O Ministério Público recorreu da decisão, e o Tribunal de Justiça de Minas Gerais determinou a realização de um novo julgamento após cassar a decisão anterior do Conselho de Sentença. O processo tramita sob segredo de Justiça. A nova sessão é presidida pelo juiz José Henrique Mallmann, da 1ª Vara Criminal e de Execuções Criminais de Poços de Caldas.

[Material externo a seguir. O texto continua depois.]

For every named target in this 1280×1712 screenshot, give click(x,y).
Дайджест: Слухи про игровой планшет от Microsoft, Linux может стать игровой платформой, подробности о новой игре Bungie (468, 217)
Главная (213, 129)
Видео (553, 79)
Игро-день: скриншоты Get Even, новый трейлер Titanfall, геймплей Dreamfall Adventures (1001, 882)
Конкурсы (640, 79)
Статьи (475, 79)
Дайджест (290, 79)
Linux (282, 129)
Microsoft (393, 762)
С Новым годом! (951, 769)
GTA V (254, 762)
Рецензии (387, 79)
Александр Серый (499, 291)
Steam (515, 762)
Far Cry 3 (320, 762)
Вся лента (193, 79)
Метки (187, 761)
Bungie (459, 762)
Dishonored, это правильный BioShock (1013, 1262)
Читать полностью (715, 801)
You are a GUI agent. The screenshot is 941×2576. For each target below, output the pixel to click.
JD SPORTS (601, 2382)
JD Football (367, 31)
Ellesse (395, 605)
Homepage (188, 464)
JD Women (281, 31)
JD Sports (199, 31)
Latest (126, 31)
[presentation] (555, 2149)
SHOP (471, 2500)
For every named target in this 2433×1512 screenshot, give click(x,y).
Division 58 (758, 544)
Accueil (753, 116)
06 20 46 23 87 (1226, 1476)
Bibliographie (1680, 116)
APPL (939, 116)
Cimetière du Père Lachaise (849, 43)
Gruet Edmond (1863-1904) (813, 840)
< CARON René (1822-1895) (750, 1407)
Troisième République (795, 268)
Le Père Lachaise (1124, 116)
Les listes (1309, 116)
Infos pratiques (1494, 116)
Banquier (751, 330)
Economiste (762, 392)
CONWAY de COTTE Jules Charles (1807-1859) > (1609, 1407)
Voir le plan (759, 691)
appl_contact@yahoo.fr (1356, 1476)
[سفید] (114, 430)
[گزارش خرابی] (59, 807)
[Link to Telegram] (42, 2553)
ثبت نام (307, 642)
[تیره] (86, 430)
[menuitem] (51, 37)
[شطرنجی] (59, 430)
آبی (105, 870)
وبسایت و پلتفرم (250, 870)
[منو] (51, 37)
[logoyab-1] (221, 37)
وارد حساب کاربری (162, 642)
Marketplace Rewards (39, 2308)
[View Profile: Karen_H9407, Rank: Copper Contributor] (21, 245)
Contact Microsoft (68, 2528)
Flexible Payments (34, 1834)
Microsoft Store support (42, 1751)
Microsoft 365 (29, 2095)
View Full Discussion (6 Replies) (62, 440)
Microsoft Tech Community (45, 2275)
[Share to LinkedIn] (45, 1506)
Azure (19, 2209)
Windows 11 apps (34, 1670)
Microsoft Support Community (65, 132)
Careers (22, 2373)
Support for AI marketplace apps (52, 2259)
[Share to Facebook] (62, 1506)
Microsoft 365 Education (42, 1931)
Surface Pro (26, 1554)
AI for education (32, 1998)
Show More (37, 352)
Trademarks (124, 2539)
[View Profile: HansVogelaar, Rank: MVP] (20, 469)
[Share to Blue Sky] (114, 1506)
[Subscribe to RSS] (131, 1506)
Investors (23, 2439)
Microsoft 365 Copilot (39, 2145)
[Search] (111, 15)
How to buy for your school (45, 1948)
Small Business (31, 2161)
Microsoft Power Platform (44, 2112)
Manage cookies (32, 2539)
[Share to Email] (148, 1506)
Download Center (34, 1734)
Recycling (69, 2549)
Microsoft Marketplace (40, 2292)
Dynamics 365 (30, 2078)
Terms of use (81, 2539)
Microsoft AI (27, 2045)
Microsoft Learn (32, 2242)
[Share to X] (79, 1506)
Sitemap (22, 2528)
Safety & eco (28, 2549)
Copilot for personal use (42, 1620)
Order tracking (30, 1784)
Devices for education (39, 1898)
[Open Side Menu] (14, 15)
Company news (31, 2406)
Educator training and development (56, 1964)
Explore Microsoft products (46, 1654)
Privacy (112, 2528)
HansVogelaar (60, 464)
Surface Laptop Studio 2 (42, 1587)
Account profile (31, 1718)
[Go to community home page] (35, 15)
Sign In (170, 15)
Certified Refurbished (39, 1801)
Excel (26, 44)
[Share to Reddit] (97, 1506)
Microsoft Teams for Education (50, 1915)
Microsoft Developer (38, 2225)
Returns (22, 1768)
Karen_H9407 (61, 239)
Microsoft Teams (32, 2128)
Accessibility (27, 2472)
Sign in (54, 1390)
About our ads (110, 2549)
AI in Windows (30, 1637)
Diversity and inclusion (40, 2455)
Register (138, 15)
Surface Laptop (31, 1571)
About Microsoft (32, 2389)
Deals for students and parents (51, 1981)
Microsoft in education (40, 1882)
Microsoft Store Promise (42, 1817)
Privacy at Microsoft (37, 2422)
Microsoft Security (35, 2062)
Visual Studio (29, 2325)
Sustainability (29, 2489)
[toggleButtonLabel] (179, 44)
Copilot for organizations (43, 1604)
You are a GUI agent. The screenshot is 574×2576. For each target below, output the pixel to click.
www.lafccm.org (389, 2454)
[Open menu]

Segundo as informações do caso, na madrugada de 22 de maio de 2016, Yuri, Bernardes e outra pessoa estavam em um apartamento após terem saído de um bar. Conforme o relato de uma testemunha, o então escrivão teria sacado uma arma e efetuado um disparo contra o músico. Yuri foi atingido no abdômen e morreu no local. Bernardes foi encontrado próximo ao corpo quando a Polícia Militar chegou.

Na época do crime, Bernardes havia retornado às atividades na Polícia Civil após um período de afastamento. Ele trabalhava na delegacia de Cabo Verde. Além da acusação de homicídio, o caso também envolveu uma denúncia de fraude processual relacionada à alteração da cena do crime.

Bernardes foi posteriormente exonerado da Polícia Civil, em 2021. O novo julgamento foi determinado após o recurso apresentado pelo Ministério Público contra a decisão do primeiro júri.